---- Information provided
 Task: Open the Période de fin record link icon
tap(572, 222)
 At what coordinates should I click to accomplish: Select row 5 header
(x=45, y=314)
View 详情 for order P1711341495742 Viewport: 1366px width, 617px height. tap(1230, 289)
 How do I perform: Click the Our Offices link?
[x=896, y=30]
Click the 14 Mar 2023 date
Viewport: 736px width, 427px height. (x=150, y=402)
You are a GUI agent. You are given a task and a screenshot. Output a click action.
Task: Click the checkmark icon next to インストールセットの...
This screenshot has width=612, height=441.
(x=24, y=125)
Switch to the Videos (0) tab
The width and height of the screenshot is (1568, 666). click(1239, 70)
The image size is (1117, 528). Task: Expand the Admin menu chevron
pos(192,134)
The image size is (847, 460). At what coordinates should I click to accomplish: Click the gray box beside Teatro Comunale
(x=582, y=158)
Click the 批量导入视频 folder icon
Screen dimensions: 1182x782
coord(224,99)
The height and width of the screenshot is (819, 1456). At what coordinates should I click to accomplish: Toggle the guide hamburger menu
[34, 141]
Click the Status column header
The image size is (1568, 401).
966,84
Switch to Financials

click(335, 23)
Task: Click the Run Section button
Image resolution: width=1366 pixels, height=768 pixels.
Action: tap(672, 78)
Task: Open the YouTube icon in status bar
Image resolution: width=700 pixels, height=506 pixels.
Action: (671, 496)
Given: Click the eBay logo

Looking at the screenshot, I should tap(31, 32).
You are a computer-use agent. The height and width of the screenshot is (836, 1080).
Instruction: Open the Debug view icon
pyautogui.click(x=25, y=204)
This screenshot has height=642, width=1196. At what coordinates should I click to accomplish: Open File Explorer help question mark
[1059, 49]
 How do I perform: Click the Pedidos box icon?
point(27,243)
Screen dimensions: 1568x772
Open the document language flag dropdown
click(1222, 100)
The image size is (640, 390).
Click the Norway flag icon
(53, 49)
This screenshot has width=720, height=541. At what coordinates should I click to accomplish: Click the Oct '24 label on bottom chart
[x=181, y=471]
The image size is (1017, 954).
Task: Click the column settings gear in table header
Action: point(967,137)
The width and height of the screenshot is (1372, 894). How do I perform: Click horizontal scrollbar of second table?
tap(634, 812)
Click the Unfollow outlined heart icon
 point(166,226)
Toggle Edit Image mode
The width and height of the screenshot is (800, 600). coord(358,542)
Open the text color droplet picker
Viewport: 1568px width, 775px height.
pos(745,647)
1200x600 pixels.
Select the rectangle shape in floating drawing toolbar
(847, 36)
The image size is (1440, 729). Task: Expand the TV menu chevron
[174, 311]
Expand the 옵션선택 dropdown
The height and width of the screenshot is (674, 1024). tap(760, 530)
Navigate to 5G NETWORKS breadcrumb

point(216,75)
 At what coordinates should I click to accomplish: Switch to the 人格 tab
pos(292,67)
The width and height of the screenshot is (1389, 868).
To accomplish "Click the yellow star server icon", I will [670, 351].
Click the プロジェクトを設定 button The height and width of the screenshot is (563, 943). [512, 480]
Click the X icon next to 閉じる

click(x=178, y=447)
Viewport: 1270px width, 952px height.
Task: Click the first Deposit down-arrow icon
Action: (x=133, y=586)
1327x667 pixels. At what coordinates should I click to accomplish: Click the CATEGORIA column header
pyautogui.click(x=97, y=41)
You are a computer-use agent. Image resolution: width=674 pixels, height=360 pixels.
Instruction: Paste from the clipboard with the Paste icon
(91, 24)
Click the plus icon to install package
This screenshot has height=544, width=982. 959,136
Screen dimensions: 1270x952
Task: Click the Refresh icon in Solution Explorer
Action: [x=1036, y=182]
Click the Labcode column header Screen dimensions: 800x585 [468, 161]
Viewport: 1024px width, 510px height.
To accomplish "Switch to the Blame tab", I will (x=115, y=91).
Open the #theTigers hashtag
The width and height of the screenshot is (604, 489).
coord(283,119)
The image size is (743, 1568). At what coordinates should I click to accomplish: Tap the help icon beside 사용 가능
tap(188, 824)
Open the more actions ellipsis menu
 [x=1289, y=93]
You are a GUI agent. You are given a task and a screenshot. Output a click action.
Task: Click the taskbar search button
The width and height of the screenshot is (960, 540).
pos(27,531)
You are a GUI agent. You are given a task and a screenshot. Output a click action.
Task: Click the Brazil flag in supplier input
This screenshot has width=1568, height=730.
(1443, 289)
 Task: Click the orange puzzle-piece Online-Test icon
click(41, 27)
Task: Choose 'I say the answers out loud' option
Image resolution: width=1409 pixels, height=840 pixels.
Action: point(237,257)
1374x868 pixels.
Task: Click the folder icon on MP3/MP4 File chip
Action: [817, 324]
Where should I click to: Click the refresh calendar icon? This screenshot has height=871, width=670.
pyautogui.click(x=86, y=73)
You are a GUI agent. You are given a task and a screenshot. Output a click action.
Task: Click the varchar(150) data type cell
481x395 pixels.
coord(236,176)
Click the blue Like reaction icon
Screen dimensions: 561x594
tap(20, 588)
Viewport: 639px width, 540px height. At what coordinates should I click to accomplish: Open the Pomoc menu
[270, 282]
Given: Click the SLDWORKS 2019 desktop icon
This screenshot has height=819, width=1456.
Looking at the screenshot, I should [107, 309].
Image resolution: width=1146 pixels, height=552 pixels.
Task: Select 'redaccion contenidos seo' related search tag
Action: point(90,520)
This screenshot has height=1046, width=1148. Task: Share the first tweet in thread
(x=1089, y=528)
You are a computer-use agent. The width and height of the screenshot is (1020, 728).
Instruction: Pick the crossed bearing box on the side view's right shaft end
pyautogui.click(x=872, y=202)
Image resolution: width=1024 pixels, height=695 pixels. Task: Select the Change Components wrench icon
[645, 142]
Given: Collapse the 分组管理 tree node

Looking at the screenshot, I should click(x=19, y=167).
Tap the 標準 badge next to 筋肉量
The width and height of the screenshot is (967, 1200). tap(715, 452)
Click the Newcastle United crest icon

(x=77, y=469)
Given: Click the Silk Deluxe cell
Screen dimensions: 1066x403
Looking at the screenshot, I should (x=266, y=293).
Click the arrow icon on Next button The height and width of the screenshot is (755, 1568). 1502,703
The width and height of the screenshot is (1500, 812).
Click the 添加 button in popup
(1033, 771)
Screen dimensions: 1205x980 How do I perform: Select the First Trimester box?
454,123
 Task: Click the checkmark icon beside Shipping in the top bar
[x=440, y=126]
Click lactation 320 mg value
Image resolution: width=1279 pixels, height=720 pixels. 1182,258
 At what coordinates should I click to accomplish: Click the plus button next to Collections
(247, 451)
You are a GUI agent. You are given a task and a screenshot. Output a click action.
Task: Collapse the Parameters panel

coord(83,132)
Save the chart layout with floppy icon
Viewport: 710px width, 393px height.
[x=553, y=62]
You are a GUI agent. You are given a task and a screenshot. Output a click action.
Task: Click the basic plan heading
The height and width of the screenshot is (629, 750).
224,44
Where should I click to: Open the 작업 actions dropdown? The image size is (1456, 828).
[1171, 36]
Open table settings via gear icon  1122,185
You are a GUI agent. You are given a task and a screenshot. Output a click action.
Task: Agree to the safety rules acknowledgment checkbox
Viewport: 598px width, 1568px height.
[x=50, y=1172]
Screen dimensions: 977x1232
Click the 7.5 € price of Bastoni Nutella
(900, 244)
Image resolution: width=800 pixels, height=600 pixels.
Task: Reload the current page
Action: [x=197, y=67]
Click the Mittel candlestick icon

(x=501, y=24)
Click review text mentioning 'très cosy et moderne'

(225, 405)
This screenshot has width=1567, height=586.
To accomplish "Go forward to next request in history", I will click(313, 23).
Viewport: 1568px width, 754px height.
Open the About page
--------
### Given instruction
Can you extract all of the items above, reproducing every line verbatim?

### Final result
 Task: Open the Période de fin record link icon
tap(572, 222)
 At what coordinates should I click to accomplish: Select row 5 header
(x=45, y=314)
View 详情 for order P1711341495742 Viewport: 1366px width, 617px height. tap(1230, 289)
 How do I perform: Click the Our Offices link?
[x=896, y=30]
Click the 14 Mar 2023 date
Viewport: 736px width, 427px height. (x=150, y=402)
You are a GUI agent. You are given a task and a screenshot. Output a click action.
Task: Click the checkmark icon next to インストールセットの...
This screenshot has width=612, height=441.
(x=24, y=125)
Switch to the Videos (0) tab
The width and height of the screenshot is (1568, 666). click(1239, 70)
The image size is (1117, 528). Task: Expand the Admin menu chevron
pos(192,134)
The image size is (847, 460). At what coordinates should I click to accomplish: Click the gray box beside Teatro Comunale
(x=582, y=158)
Click the 批量导入视频 folder icon
Screen dimensions: 1182x782
coord(224,99)
The height and width of the screenshot is (819, 1456). At what coordinates should I click to accomplish: Toggle the guide hamburger menu
[34, 141]
Click the Status column header
The image size is (1568, 401).
966,84
Switch to Financials

click(335, 23)
Task: Click the Run Section button
Image resolution: width=1366 pixels, height=768 pixels.
Action: tap(672, 78)
Task: Open the YouTube icon in status bar
Image resolution: width=700 pixels, height=506 pixels.
Action: (671, 496)
Given: Click the eBay logo

Looking at the screenshot, I should tap(31, 32).
You are a computer-use agent. The height and width of the screenshot is (836, 1080).
Instruction: Open the Debug view icon
pyautogui.click(x=25, y=204)
This screenshot has height=642, width=1196. At what coordinates should I click to accomplish: Open File Explorer help question mark
[1059, 49]
 How do I perform: Click the Pedidos box icon?
point(27,243)
Screen dimensions: 1568x772
Open the document language flag dropdown
click(1222, 100)
The image size is (640, 390).
Click the Norway flag icon
(53, 49)
This screenshot has width=720, height=541. At what coordinates should I click to accomplish: Click the Oct '24 label on bottom chart
[x=181, y=471]
The image size is (1017, 954).
Task: Click the column settings gear in table header
Action: point(967,137)
The width and height of the screenshot is (1372, 894). How do I perform: Click horizontal scrollbar of second table?
tap(634, 812)
Click the Unfollow outlined heart icon
 point(166,226)
Toggle Edit Image mode
The width and height of the screenshot is (800, 600). coord(358,542)
Open the text color droplet picker
Viewport: 1568px width, 775px height.
pos(745,647)
1200x600 pixels.
Select the rectangle shape in floating drawing toolbar
(847, 36)
The image size is (1440, 729). Task: Expand the TV menu chevron
[174, 311]
Expand the 옵션선택 dropdown
The height and width of the screenshot is (674, 1024). tap(760, 530)
Navigate to 5G NETWORKS breadcrumb

point(216,75)
 At what coordinates should I click to accomplish: Switch to the 人格 tab
pos(292,67)
The width and height of the screenshot is (1389, 868).
To accomplish "Click the yellow star server icon", I will [670, 351].
Click the プロジェクトを設定 button The height and width of the screenshot is (563, 943). [512, 480]
Click the X icon next to 閉じる

click(x=178, y=447)
Viewport: 1270px width, 952px height.
Task: Click the first Deposit down-arrow icon
Action: (x=133, y=586)
1327x667 pixels. At what coordinates should I click to accomplish: Click the CATEGORIA column header
pyautogui.click(x=97, y=41)
You are a computer-use agent. Image resolution: width=674 pixels, height=360 pixels.
Instruction: Paste from the clipboard with the Paste icon
(91, 24)
Click the plus icon to install package
This screenshot has height=544, width=982. 959,136
Screen dimensions: 1270x952
Task: Click the Refresh icon in Solution Explorer
Action: [x=1036, y=182]
Click the Labcode column header Screen dimensions: 800x585 [468, 161]
Viewport: 1024px width, 510px height.
To accomplish "Switch to the Blame tab", I will (x=115, y=91).
Open the #theTigers hashtag
The width and height of the screenshot is (604, 489).
coord(283,119)
The image size is (743, 1568). At what coordinates should I click to accomplish: Tap the help icon beside 사용 가능
tap(188, 824)
Open the more actions ellipsis menu
 [x=1289, y=93]
You are a GUI agent. You are given a task and a screenshot. Output a click action.
Task: Click the taskbar search button
The width and height of the screenshot is (960, 540).
pos(27,531)
You are a GUI agent. You are given a task and a screenshot. Output a click action.
Task: Click the Brazil flag in supplier input
This screenshot has width=1568, height=730.
(1443, 289)
 Task: Click the orange puzzle-piece Online-Test icon
click(41, 27)
Task: Choose 'I say the answers out loud' option
Image resolution: width=1409 pixels, height=840 pixels.
Action: point(237,257)
1374x868 pixels.
Task: Click the folder icon on MP3/MP4 File chip
Action: [817, 324]
Where should I click to: Click the refresh calendar icon? This screenshot has height=871, width=670.
pyautogui.click(x=86, y=73)
You are a GUI agent. You are given a task and a screenshot. Output a click action.
Task: Click the varchar(150) data type cell
481x395 pixels.
coord(236,176)
Click the blue Like reaction icon
Screen dimensions: 561x594
tap(20, 588)
Viewport: 639px width, 540px height. At what coordinates should I click to accomplish: Open the Pomoc menu
[270, 282]
Given: Click the SLDWORKS 2019 desktop icon
This screenshot has height=819, width=1456.
Looking at the screenshot, I should [107, 309].
Image resolution: width=1146 pixels, height=552 pixels.
Task: Select 'redaccion contenidos seo' related search tag
Action: point(90,520)
This screenshot has height=1046, width=1148. Task: Share the first tweet in thread
(x=1089, y=528)
You are a computer-use agent. The width and height of the screenshot is (1020, 728).
Instruction: Pick the crossed bearing box on the side view's right shaft end
pyautogui.click(x=872, y=202)
Image resolution: width=1024 pixels, height=695 pixels. Task: Select the Change Components wrench icon
[645, 142]
Given: Collapse the 分组管理 tree node

Looking at the screenshot, I should click(x=19, y=167).
Tap the 標準 badge next to 筋肉量
The width and height of the screenshot is (967, 1200). tap(715, 452)
Click the Newcastle United crest icon

(x=77, y=469)
Given: Click the Silk Deluxe cell
Screen dimensions: 1066x403
Looking at the screenshot, I should (x=266, y=293).
Click the arrow icon on Next button The height and width of the screenshot is (755, 1568). 1502,703
The width and height of the screenshot is (1500, 812).
Click the 添加 button in popup
(1033, 771)
Screen dimensions: 1205x980 How do I perform: Select the First Trimester box?
454,123
 Task: Click the checkmark icon beside Shipping in the top bar
[x=440, y=126]
Click lactation 320 mg value
Image resolution: width=1279 pixels, height=720 pixels. 1182,258
 At what coordinates should I click to accomplish: Click the plus button next to Collections
(247, 451)
You are a GUI agent. You are given a task and a screenshot. Output a click action.
Task: Collapse the Parameters panel

coord(83,132)
Save the chart layout with floppy icon
Viewport: 710px width, 393px height.
[x=553, y=62]
You are a GUI agent. You are given a task and a screenshot. Output a click action.
Task: Click the basic plan heading
The height and width of the screenshot is (629, 750).
224,44
Where should I click to: Open the 작업 actions dropdown? The image size is (1456, 828).
[1171, 36]
Open table settings via gear icon  1122,185
You are a GUI agent. You are given a task and a screenshot. Output a click action.
Task: Agree to the safety rules acknowledgment checkbox
Viewport: 598px width, 1568px height.
[x=50, y=1172]
Screen dimensions: 977x1232
Click the 7.5 € price of Bastoni Nutella
(900, 244)
Image resolution: width=800 pixels, height=600 pixels.
Task: Reload the current page
Action: [x=197, y=67]
Click the Mittel candlestick icon

(x=501, y=24)
Click review text mentioning 'très cosy et moderne'

(225, 405)
This screenshot has width=1567, height=586.
To accomplish "Go forward to next request in history", I will click(313, 23).
Viewport: 1568px width, 754px height.
Open the About page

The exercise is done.